▶ **EXERCISE PROMPT**: From the first line of the data below, copy each line up to the one containing "Open the help", and include that line too.

▶ **INFORMATION SHOWN**:

========================

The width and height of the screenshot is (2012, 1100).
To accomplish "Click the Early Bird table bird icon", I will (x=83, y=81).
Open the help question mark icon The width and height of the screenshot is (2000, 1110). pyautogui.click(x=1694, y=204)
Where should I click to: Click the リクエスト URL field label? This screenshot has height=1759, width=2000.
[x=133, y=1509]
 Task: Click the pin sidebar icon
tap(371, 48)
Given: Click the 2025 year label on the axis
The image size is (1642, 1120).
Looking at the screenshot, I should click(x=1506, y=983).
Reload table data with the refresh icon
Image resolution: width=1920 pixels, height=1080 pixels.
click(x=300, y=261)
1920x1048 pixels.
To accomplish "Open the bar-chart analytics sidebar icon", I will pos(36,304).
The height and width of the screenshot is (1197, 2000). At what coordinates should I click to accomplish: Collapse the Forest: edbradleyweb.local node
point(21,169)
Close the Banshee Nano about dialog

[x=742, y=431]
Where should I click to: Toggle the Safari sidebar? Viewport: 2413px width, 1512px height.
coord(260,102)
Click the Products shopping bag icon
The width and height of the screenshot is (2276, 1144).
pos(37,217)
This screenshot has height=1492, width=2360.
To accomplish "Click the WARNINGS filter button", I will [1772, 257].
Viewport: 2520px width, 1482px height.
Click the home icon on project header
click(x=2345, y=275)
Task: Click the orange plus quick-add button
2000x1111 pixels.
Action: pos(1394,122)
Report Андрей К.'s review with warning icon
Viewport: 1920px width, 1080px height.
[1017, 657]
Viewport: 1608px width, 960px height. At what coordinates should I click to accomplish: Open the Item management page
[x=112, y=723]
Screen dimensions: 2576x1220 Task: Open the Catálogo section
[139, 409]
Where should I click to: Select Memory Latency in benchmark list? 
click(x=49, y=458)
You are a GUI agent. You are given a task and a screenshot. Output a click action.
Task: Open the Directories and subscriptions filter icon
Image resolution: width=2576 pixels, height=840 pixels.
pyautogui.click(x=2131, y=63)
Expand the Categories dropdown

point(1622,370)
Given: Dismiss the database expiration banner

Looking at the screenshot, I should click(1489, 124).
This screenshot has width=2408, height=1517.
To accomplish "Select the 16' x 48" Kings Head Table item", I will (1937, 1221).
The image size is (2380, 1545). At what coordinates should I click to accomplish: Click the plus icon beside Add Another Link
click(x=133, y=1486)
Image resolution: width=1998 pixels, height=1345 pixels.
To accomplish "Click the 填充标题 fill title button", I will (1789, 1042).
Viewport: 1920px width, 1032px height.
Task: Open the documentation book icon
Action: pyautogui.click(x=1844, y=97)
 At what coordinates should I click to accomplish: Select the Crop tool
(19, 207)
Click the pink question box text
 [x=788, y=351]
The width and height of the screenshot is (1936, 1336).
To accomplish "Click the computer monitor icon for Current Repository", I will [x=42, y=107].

========================

▶ **RESULT OF THIS TASK**:
The width and height of the screenshot is (2012, 1100).
To accomplish "Click the Early Bird table bird icon", I will (x=83, y=81).
Open the help question mark icon The width and height of the screenshot is (2000, 1110). pyautogui.click(x=1694, y=204)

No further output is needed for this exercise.